- [INSTRUCTIONS FOR THE TASK] Please rewrite the part of the data that opens with the line containing "Image resolution: width=803" and closes with the line containing "pyautogui.click(x=80, y=421)", swapping every "screenshot" for "image" and leaving all else unchanged.

- [Stored items]
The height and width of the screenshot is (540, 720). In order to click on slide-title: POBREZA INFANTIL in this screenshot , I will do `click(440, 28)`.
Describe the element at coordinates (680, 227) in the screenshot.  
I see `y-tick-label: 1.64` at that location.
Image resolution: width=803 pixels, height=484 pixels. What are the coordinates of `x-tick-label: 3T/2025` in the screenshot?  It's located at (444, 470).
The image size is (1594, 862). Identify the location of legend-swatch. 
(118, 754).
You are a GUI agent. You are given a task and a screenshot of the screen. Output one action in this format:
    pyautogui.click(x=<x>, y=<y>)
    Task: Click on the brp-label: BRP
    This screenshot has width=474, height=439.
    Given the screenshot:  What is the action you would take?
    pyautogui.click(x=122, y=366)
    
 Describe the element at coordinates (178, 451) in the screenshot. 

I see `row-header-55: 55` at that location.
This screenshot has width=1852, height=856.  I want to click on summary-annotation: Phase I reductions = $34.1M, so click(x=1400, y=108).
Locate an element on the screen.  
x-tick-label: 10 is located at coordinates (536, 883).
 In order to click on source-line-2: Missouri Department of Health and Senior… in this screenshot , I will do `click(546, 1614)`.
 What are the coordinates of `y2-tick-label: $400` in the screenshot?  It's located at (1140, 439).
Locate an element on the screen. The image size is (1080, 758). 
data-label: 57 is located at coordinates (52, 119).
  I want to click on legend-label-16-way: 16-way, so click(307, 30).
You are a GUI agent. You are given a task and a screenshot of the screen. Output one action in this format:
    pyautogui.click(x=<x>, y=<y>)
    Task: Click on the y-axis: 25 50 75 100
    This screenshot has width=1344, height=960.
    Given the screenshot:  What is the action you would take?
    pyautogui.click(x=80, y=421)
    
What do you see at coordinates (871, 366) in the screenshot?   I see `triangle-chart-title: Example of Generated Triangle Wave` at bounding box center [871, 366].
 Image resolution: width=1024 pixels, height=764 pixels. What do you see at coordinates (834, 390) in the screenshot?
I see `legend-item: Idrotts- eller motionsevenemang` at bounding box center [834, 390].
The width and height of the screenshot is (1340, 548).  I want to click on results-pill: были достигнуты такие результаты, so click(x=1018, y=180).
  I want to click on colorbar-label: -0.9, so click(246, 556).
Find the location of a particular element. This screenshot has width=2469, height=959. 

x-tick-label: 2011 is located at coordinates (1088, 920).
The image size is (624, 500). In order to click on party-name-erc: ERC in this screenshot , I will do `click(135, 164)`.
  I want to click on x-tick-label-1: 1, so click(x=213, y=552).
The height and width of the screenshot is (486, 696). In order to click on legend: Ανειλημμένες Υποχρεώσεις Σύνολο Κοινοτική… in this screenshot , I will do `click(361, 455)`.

- [REPLY TO THE TASK]
Image resolution: width=803 pixels, height=484 pixels. What are the coordinates of `x-tick-label: 3T/2025` in the image?  It's located at (444, 470).
The image size is (1594, 862). Identify the location of legend-swatch. 
(118, 754).
You are a GUI agent. You are given a task and a image of the screen. Output one action in this format:
    pyautogui.click(x=<x>, y=<y>)
    Task: Click on the brp-label: BRP
    This image has width=474, height=439.
    Given the image:  What is the action you would take?
    pyautogui.click(x=122, y=366)
    
 Describe the element at coordinates (178, 451) in the image. 

I see `row-header-55: 55` at that location.
This image has width=1852, height=856.  I want to click on summary-annotation: Phase I reductions = $34.1M, so click(x=1400, y=108).
Locate an element on the screen.  
x-tick-label: 10 is located at coordinates (536, 883).
 In order to click on source-line-2: Missouri Department of Health and Senior… in this image , I will do `click(546, 1614)`.
 What are the coordinates of `y2-tick-label: $400` in the image?  It's located at (1140, 439).
Locate an element on the screen. The image size is (1080, 758). 
data-label: 57 is located at coordinates (52, 119).
  I want to click on legend-label-16-way: 16-way, so click(307, 30).
You are a GUI agent. You are given a task and a image of the screen. Output one action in this format:
    pyautogui.click(x=<x>, y=<y>)
    Task: Click on the y-axis: 25 50 75 100
    This image has width=1344, height=960.
    Given the image:  What is the action you would take?
    pyautogui.click(x=80, y=421)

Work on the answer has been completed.